The Nigerian Child Rights Law 2003 specifically prohibits the sale or procurement of a child but in the world 31-year-old Gideon Ani lives in, no such law exists.
Ani, an unemployed indigene of Abia State, who is currently being quizzed by investigators at the Department of Criminal Investigation, Yaba, Lagos had just had his first child, a boy, from his second wife, 23-year-old Joy.
His first wife, Victoria had no child yet.
If one expected that Ani’s newborn son would be a bundle of joy for him and his family, one would be right. Unfortunately, the joy that came to Ani’s heart was for a totally different reason.
“I am jobless, I had no money and was suffering along with my family. Then a strange thought entered my mind,” he told police investigators.

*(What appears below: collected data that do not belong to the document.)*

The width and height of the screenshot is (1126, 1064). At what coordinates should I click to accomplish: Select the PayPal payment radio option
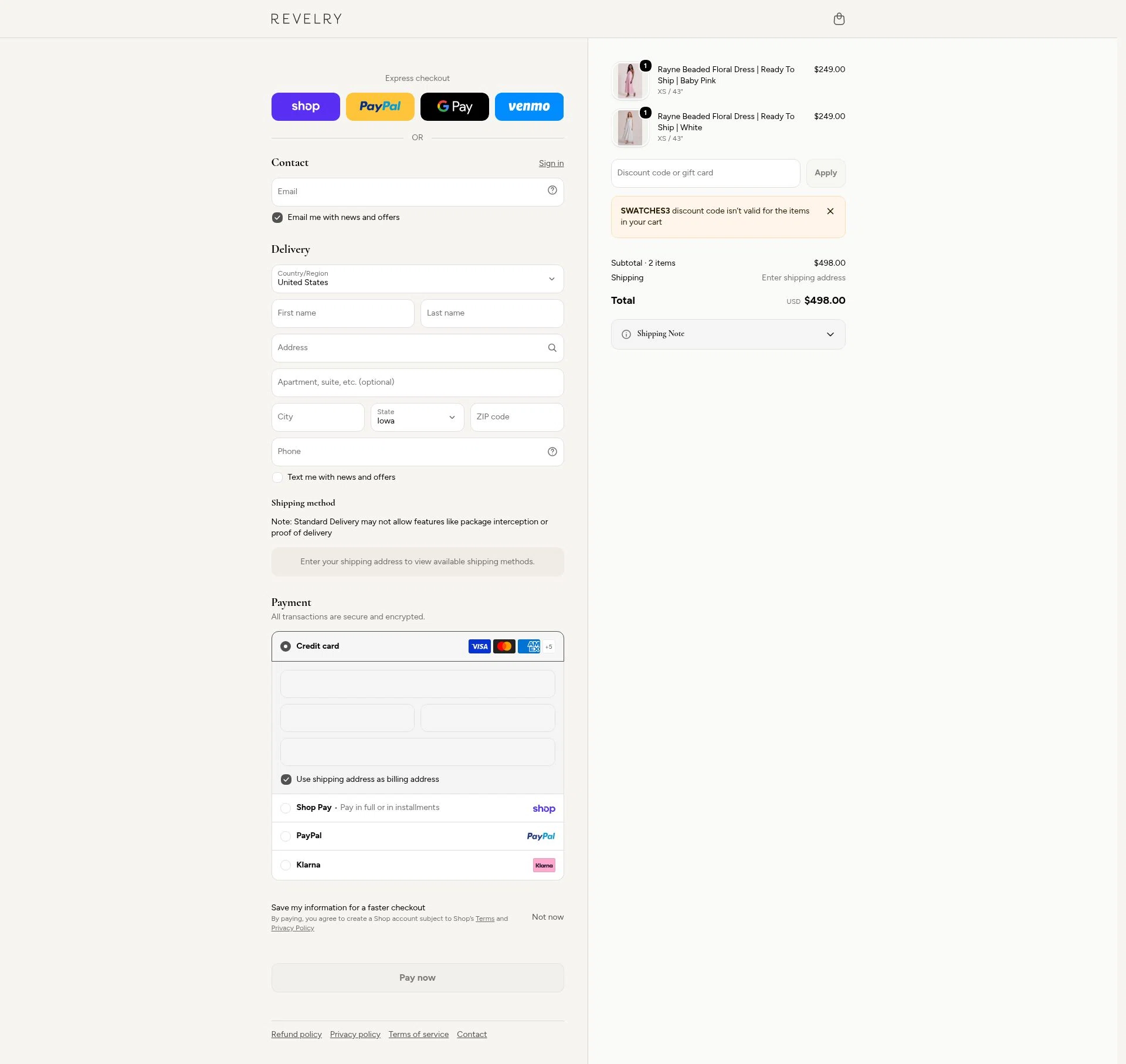coord(286,836)
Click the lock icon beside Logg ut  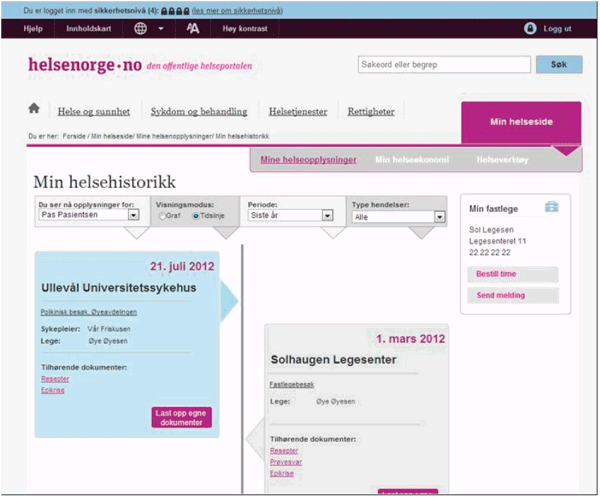[x=529, y=29]
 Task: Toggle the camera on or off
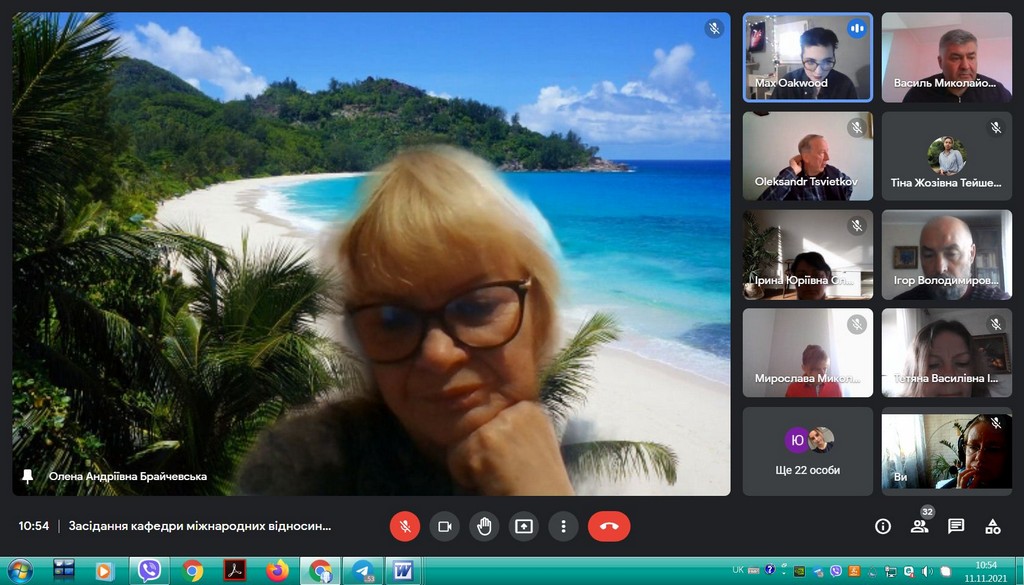point(444,526)
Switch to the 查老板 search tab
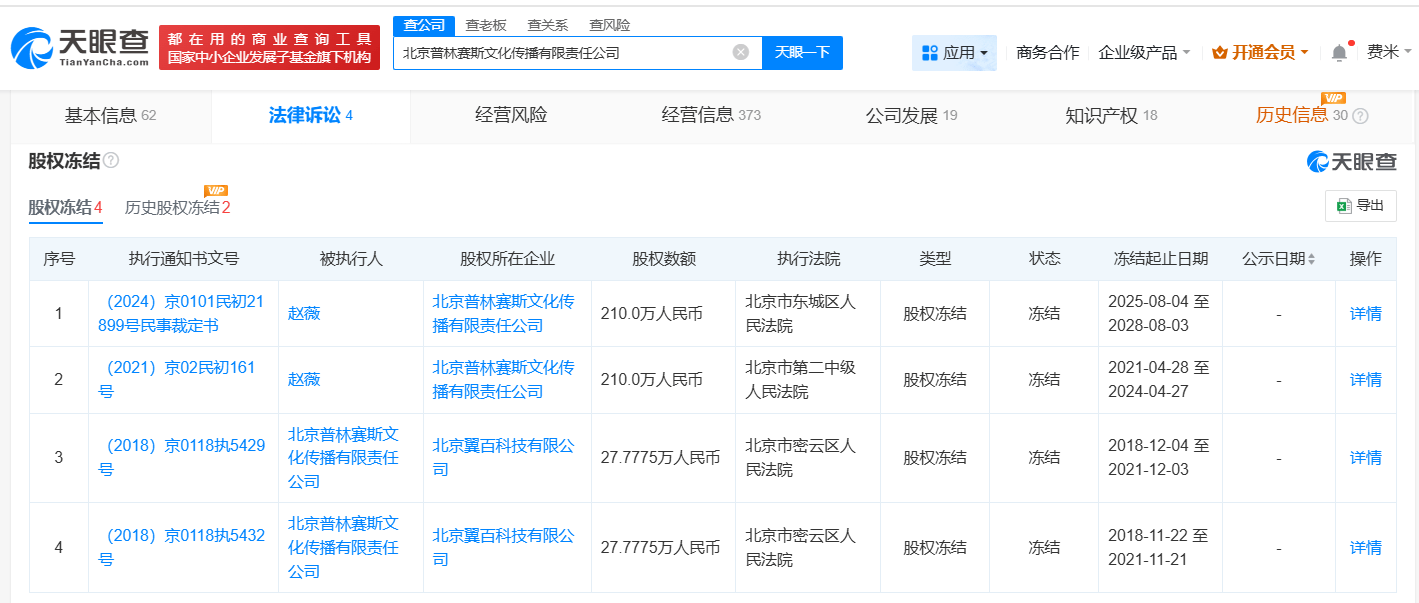The image size is (1419, 603). click(484, 24)
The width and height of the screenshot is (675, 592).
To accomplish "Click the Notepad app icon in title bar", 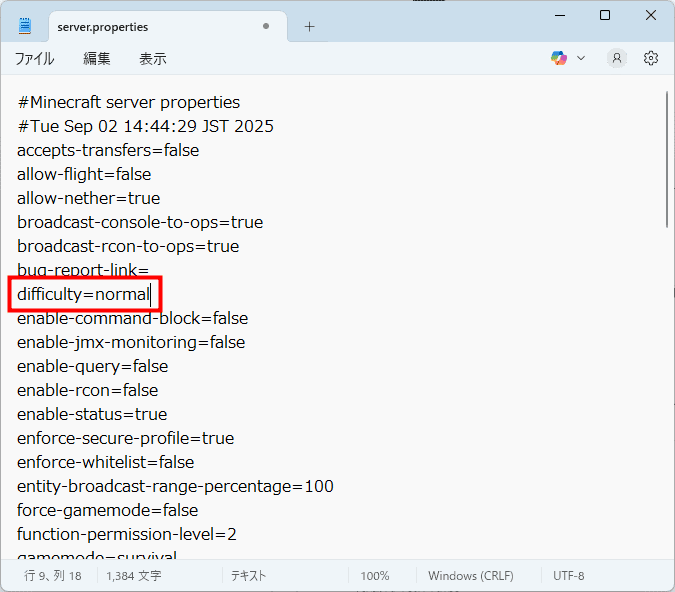I will (x=25, y=26).
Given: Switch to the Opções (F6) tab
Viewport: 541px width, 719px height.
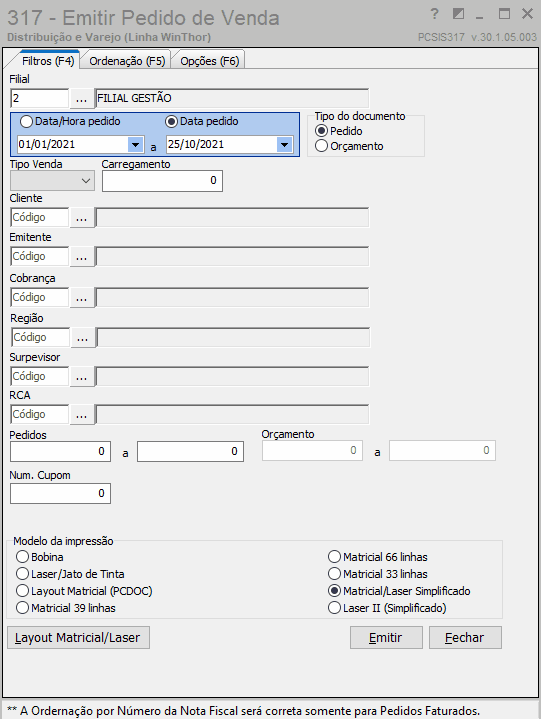Looking at the screenshot, I should 210,61.
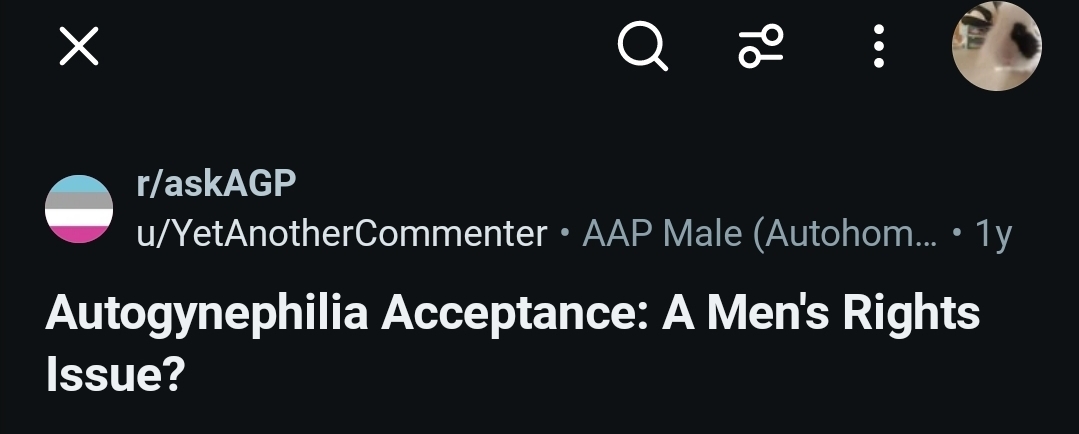The image size is (1079, 434).
Task: Tap the post author's username
Action: [x=341, y=234]
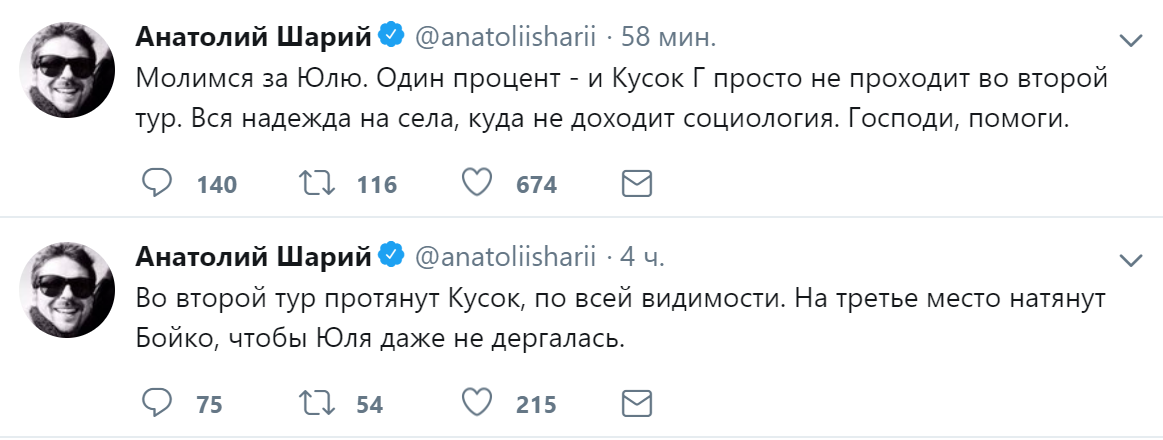Open Анатолий Шарий profile from second tweet

[x=254, y=257]
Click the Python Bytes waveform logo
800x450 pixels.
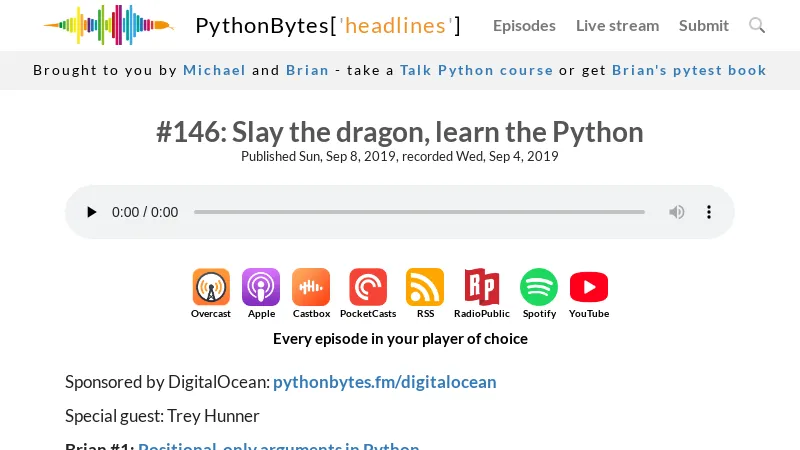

Ani’s strange thought was not about urgently looking for a job to take care of his family and the new addition; neither was it about obtaining a loan that could help him resuscitate his business.
He had found a way out of his dire financial troubles – looking for a buyer for his son.
“I thought about it for a while, and I realised that since the baby was mine, I could do whatever I wanted with him,” he told the police
But Ani realised he could not broker the deal alone and thought about the closest person he could share such a strange thought with – his first wife.
Victoria, an Ebonyi State indigene, who had been married to her husband without a child for more than three years, instantly jumped at the idea.
She was saddled with the responsibility of finding a buyer.
A police source who was privy to the case, told our correspondent that Victoria found a buyer who agreed to pay N500,000 for the baby.
“The husband brought Joy from Abia State and lodged her at a motel in Orile area of Lagos. He took the baby from her under the guise of taking the baby to the clinic for treatment,” the source said.
Our correspondent learnt that if not for the employees of the motel, Joy would have died in the room in which she was lodged.
It was learnt that in order to ensure Joy did not venture out of the motel, her husband locked her in when he left with the baby.
She was only rescued four days later, when a motel employee who was concerned that the room had not been opened for a while, asked a floor manager to unlock the door.
“By the time they found the woman, she could not even speak properly anymore, she was too weak. She had no phone with her. She had not eaten for a long time,” the police said.
It was after Joy was stabilised that she managed to narrate what had happened and gave information on how her husband could be found by the police from the Orile division.
Our police source said, “We eventually found him and he also led us to where we arrested his first wife. The woman told us that she only agreed with the husband after he pressured her to go along with the plan.
“The first thing the man said was that he only gave the child out since it was his to give and that he did not actually collect money. But we later learnt that he gave him out N500,000 was agreed.”
The police have arrested the buyer of the baby, whose identity is still being kept secret.
Saturday PUNCH learnt that Ani and his first wife still maintain that no money had exchanged hands but the investigators at the DCI told Saturday PUNCH that whether they had been paid for the baby or not, they would get to the root of the matter.
When our correspondent visited the DCI, it was learnt that investigators had prevented journalists from photographing the suspects.
A relations of the first wife, whom our correspondent saw at the department explained that he could not comment as efforts were being made by their families to settle the issue.
The spokesperson for the Lagos State Police Command, Mr. Kenneth Nwosu, told Saturday PUNCH that the baby had been recovered unharmed and reunited with his mother.